-- Provided entries --
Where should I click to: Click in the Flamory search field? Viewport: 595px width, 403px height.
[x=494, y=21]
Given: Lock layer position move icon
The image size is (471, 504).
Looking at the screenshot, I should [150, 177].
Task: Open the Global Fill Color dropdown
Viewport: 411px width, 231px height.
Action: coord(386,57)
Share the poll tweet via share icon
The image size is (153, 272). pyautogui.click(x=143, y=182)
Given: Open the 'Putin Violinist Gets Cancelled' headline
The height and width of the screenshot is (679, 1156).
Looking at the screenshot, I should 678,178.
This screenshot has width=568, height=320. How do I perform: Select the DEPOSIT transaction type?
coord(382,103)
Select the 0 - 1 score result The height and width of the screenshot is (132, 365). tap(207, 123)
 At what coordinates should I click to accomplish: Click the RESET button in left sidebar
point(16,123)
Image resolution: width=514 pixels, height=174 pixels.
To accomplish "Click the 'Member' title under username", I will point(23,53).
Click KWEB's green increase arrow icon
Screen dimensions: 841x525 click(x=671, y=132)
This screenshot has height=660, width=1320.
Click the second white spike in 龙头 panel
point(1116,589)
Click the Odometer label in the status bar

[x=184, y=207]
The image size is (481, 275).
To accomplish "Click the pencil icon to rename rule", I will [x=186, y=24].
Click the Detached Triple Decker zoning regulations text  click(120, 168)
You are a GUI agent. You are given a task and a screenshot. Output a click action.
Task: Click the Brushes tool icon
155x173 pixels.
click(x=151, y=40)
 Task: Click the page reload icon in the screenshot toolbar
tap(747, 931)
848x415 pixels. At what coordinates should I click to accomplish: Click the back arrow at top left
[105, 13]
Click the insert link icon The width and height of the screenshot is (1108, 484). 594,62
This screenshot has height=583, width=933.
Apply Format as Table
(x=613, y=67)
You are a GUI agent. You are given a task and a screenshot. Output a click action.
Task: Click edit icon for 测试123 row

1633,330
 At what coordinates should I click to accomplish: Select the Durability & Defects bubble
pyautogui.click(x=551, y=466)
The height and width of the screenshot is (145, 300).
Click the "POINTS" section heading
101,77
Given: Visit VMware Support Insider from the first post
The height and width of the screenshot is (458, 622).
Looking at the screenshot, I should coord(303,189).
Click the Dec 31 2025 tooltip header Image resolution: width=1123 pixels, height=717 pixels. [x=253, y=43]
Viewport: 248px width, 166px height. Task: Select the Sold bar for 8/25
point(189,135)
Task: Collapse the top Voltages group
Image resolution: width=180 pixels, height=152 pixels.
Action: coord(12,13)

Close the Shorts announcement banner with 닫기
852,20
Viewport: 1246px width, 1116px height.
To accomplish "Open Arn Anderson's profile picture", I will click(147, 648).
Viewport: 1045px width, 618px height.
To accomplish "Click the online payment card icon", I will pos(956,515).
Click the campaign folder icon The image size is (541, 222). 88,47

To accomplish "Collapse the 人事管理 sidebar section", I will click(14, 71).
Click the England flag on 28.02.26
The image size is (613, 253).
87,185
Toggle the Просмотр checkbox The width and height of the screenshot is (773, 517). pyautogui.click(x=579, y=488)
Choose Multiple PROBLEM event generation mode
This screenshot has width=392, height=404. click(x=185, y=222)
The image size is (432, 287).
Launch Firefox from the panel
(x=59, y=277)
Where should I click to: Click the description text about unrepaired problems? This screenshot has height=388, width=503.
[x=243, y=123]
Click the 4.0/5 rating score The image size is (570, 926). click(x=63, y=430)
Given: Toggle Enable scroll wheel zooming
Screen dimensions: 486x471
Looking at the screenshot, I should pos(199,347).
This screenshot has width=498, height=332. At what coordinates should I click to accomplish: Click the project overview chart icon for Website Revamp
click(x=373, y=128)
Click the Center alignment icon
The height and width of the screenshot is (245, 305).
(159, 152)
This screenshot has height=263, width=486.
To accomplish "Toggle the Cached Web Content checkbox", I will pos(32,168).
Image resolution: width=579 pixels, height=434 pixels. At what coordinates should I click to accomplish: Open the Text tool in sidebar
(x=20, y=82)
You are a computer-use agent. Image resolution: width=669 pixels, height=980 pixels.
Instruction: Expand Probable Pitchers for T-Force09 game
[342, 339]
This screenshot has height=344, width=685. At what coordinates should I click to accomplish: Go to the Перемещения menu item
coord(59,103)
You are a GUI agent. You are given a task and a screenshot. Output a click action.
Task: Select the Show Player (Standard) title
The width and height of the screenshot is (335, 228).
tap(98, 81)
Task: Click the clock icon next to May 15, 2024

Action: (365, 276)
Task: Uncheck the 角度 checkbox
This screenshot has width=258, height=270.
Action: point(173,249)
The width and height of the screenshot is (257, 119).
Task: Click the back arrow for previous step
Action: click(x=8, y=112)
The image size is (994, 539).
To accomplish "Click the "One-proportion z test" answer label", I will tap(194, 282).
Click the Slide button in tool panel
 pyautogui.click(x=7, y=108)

-- Stated exercise --
Convert the records above into a JSON list of strings, one string per line, omitting blank lines.

-- Answer in full --
[
  "Where should I click to: Click in the Flamory search field? Viewport: 595px width, 403px height.",
  "[x=494, y=21]",
  "Given: Lock layer position move icon",
  "The image size is (471, 504).",
  "Looking at the screenshot, I should [150, 177].",
  "Task: Open the Global Fill Color dropdown",
  "Viewport: 411px width, 231px height.",
  "Action: coord(386,57)",
  "Share the poll tweet via share icon",
  "The image size is (153, 272). pyautogui.click(x=143, y=182)",
  "Given: Open the 'Putin Violinist Gets Cancelled' headline",
  "The height and width of the screenshot is (679, 1156).",
  "Looking at the screenshot, I should 678,178.",
  "This screenshot has width=568, height=320. How do I perform: Select the DEPOSIT transaction type?",
  "coord(382,103)",
  "Select the 0 - 1 score result The height and width of the screenshot is (132, 365). tap(207, 123)",
  " At what coordinates should I click to accomplish: Click the RESET button in left sidebar",
  "point(16,123)",
  "Image resolution: width=514 pixels, height=174 pixels.",
  "To accomplish \"Click the 'Member' title under username\", I will point(23,53).",
  "Click KWEB's green increase arrow icon",
  "Screen dimensions: 841x525 click(x=671, y=132)",
  "This screenshot has height=660, width=1320.",
  "Click the second white spike in 龙头 panel",
  "point(1116,589)",
  "Click the Odometer label in the status bar",
  "[x=184, y=207]",
  "The image size is (481, 275).",
  "To accomplish \"Click the pencil icon to rename rule\", I will [x=186, y=24].",
  "Click the Detached Triple Decker zoning regulations text  click(120, 168)",
  "You are a GUI agent. You are given a task and a screenshot. Output a click action.",
  "Task: Click the Brushes tool icon",
  "155x173 pixels.",
  "click(x=151, y=40)",
  " Task: Click the page reload icon in the screenshot toolbar",
  "tap(747, 931)",
  "848x415 pixels. At what coordinates should I click to accomplish: Click the back arrow at top left",
  "[105, 13]",
  "Click the insert link icon The width and height of the screenshot is (1108, 484). 594,62",
  "This screenshot has height=583, width=933.",
  "Apply Format as Table",
  "(x=613, y=67)",
  "You are a GUI agent. You are given a task and a screenshot. Output a click action.",
  "Task: Click edit icon for 测试123 row",
  "1633,330",
  " At what coordinates should I click to accomplish: Select the Durability & Defects bubble",
  "pyautogui.click(x=551, y=466)",
  "The height and width of the screenshot is (145, 300).",
  "Click the \"POINTS\" section heading",
  "101,77",
  "Given: Visit VMware Support Insider from the first post",
  "The height and width of the screenshot is (458, 622).",
  "Looking at the screenshot, I should coord(303,189).",
  "Click the Dec 31 2025 tooltip header Image resolution: width=1123 pixels, height=717 pixels. [x=253, y=43]",
  "Viewport: 248px width, 166px height. Task: Select the Sold bar for 8/25",
  "point(189,135)",
  "Task: Collapse the top Voltages group",
  "Image resolution: width=180 pixels, height=152 pixels.",
  "Action: coord(12,13)",
  "Close the Shorts announcement banner with 닫기",
  "852,20",
  "Viewport: 1246px width, 1116px height.",
  "To accomplish \"Open Arn Anderson's profile picture\", I will click(147, 648).",
  "Viewport: 1045px width, 618px height.",
  "To accomplish \"Click the online payment card icon\", I will pos(956,515).",
  "Click the campaign folder icon The image size is (541, 222). 88,47",
  "To accomplish \"Collapse the 人事管理 sidebar section\", I will click(14, 71).",
  "Click the England flag on 28.02.26",
  "The image size is (613, 253).",
  "87,185",
  "Toggle the Просмотр checkbox The width and height of the screenshot is (773, 517). pyautogui.click(x=579, y=488)",
  "Choose Multiple PROBLEM event generation mode",
  "This screenshot has width=392, height=404. click(x=185, y=222)",
  "The image size is (432, 287).",
  "Launch Firefox from the panel",
  "(x=59, y=277)",
  "Where should I click to: Click the description text about unrepaired problems? This screenshot has height=388, width=503.",
  "[x=243, y=123]",
  "Click the 4.0/5 rating score The image size is (570, 926). click(x=63, y=430)",
  "Given: Toggle Enable scroll wheel zooming",
  "Screen dimensions: 486x471",
  "Looking at the screenshot, I should pos(199,347).",
  "This screenshot has width=498, height=332. At what coordinates should I click to accomplish: Click the project overview chart icon for Website Revamp",
  "click(x=373, y=128)",
  "Click the Center alignment icon",
  "The height and width of the screenshot is (245, 305).",
  "(159, 152)",
  "This screenshot has height=263, width=486.",
  "To accomplish \"Toggle the Cached Web Content checkbox\", I will pos(32,168).",
  "Image resolution: width=579 pixels, height=434 pixels. At what coordinates should I click to accomplish: Open the Text tool in sidebar",
  "(x=20, y=82)",
  "You are a computer-use agent. Image resolution: width=669 pixels, height=980 pixels.",
  "Instruction: Expand Probable Pitchers for T-Force09 game",
  "[342, 339]",
  "This screenshot has height=344, width=685. At what coordinates should I click to accomplish: Go to the Перемещения menu item",
  "coord(59,103)",
  "You are a GUI agent. You are given a task and a screenshot. Output a click action.",
  "Task: Select the Show Player (Standard) title",
  "The width and height of the screenshot is (335, 228).",
  "tap(98, 81)",
  "Task: Click the clock icon next to May 15, 2024",
  "Action: (365, 276)",
  "Task: Uncheck the 角度 checkbox",
  "This screenshot has width=258, height=270.",
  "Action: point(173,249)",
  "The width and height of the screenshot is (257, 119).",
  "Task: Click the back arrow for previous step",
  "Action: click(x=8, y=112)",
  "The image size is (994, 539).",
  "To accomplish \"Click the \"One-proportion z test\" answer label\", I will tap(194, 282).",
  "Click the Slide button in tool panel",
  " pyautogui.click(x=7, y=108)"
]